KYIV, Ukraine (AP) — Russian President Vladimir Putin has signed laws formally absorbing four Ukrainian regions into Russia, even as its military is struggling to hang on to control of the regions it illegally annexed.
The documents finalizing the annexation carried out in defiance of international laws were published on a Russian government website on Wednesday morning.
Earlier this week, both houses of the Russian parliament ratified treaties making the Donetsk, Luhansk, Kherson and Zaporizhzhia regions part of Russia. That followed Kremlin-orchestrated “referendums” in the four regions that Ukraine and the West have rejected as a sham.
On the ground, Moscow’s war in Ukraine has entered a new, more dangerous phase. Russia faces mounting setbacks, with Ukrainian forces retaking more and more land in the east and in the south — the very regions Moscow has pushed to annex.
The borders of the territories Russia is claiming still remain unclear, but the Kremlin has vowed to defend Russia’s territory — the newly absorbed regions, too — with any means at its disposal, including nuclear weapons.
Ukrainian President Volodymyr Zelenskyy responded to the annexation by announcing a fast-track application to join NATO and formally ruling out talks with Russia. Zelenskyy’s decree, released Tuesday, declares that holding negotiations with Putin has become impossible after his decision to take over the four regions of Ukraine.
The head of Zelenskyy’s office, Andriy Yermak, wrote on his Telegram channel shortly after Putin signed the annexation that “the worthless decisions of the terrorist country (Russia) are not worth the paper they are signed on.

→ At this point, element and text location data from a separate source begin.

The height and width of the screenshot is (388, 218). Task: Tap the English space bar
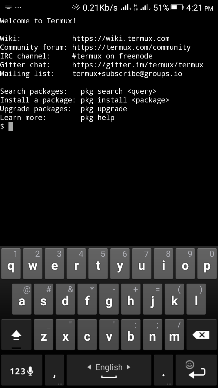109,370
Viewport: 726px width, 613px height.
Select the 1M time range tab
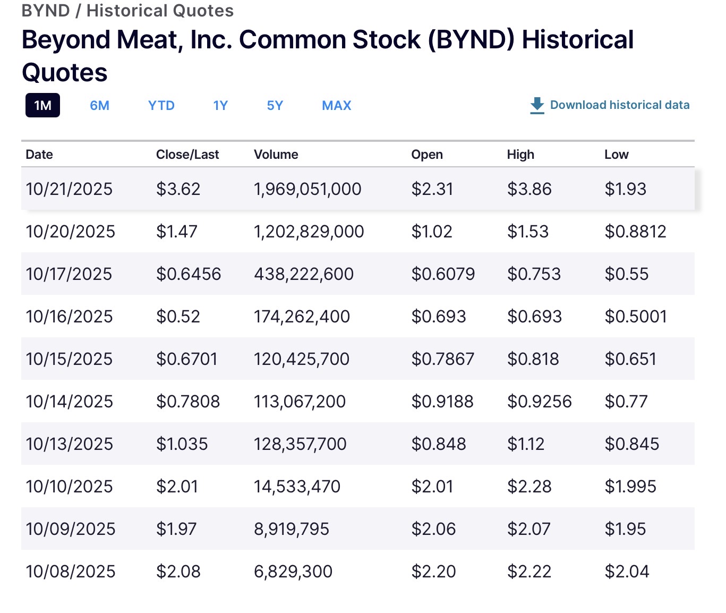pyautogui.click(x=42, y=105)
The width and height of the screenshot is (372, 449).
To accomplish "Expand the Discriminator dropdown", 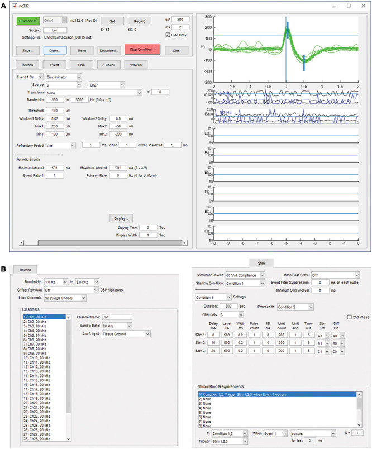I will point(63,77).
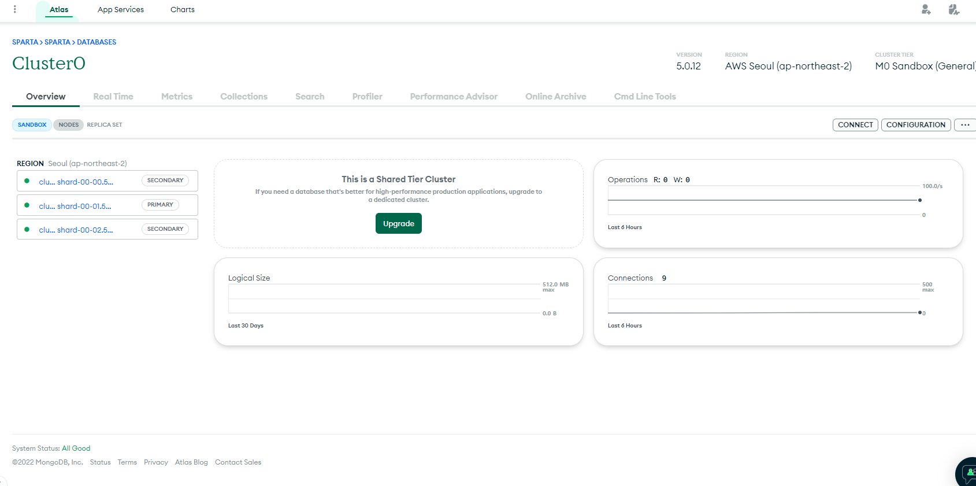The image size is (976, 486).
Task: Open the primary node shard-00-01 link
Action: click(x=75, y=206)
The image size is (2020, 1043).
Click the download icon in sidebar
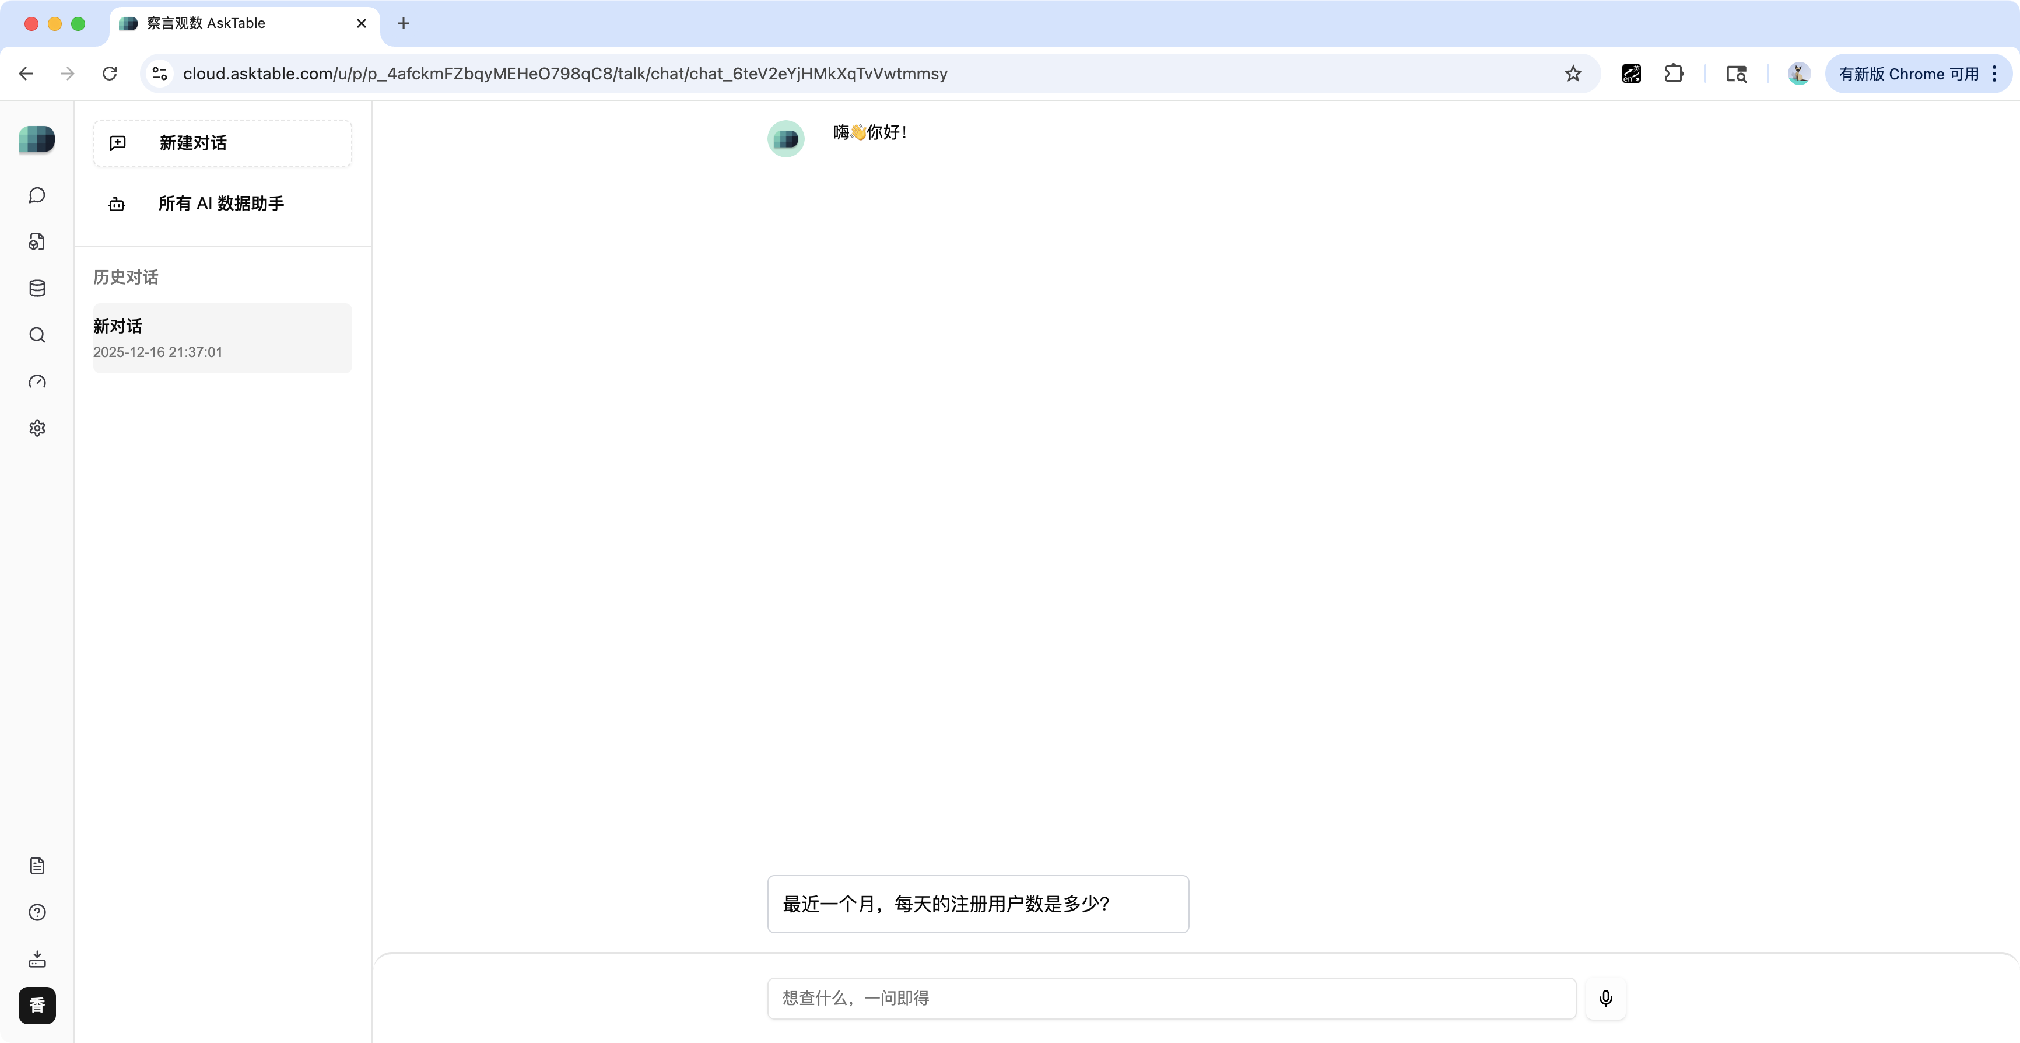pos(37,959)
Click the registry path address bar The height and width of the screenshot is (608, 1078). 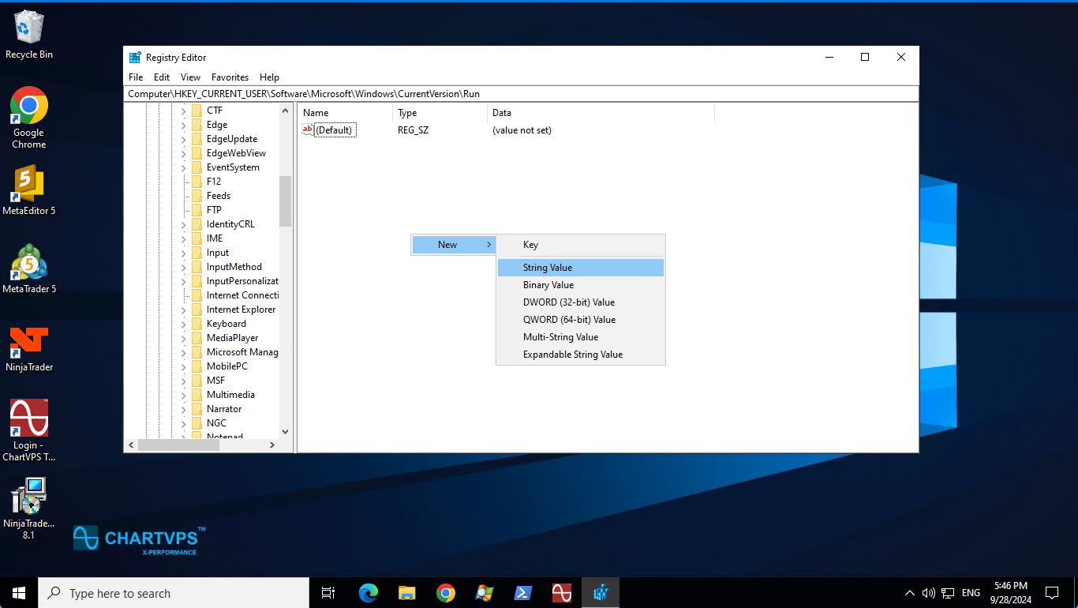pyautogui.click(x=521, y=94)
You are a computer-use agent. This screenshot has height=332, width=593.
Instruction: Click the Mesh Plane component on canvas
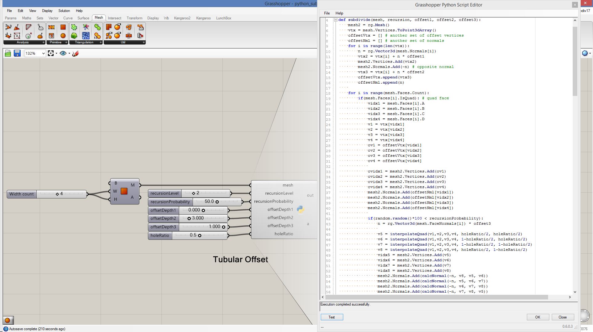pos(124,191)

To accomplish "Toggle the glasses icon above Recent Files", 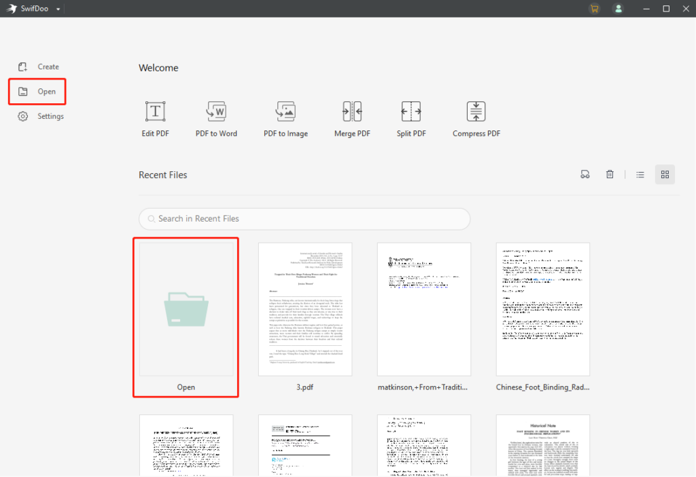I will 585,174.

“A collective insane asylum can continue to live in a fictional world,” he added.
Kyiv’s military said Wednesday they have recaptured more villages in the southern Kherson region as a part of their massive counteroffensive effort. Operational Command South said that the Ukrainian flag has been raised above Liubymivka, Khreschenivka, Zolota Balka, Biliaivka, Ukrainka, Velyka and Mala Oleksandrivka villages.
On the battlefield on Wednesday morning, multiple explosions rocked Bila Tserkva, setting off fires at what were described as infrastructure facilities in the city to the south of the capital Kyiv, regional leader Oleksiy Kuleba said on Telegram.
Early indications are that the city was attacked by so-called “kamikaze” or suicide drones, he said.
Bila Tserkva is about 80 kilometers (50 miles) south of Kyiv.
Russia has increasingly been using suicide drones in recent weeks, posing a new challenge to Ukrainian defenses. The unmanned vehicles can stay aloft for long periods of time before diving into their targets and detonating their payload at the last moment.
Many of the earlier attacks by the Iranian-made drones happened in the south of the country and not near the capital, which hasn’t been targeted for weeks.
In a later post, Kuleba said that a total of six Shahed-136 drones struck the city, one of the largest in the region after Kyiv itself. One person was injured in the attacks.
Dozens of rescue workers were on the scene and still working to extinguish the fires hours after the attacks were reported, he said.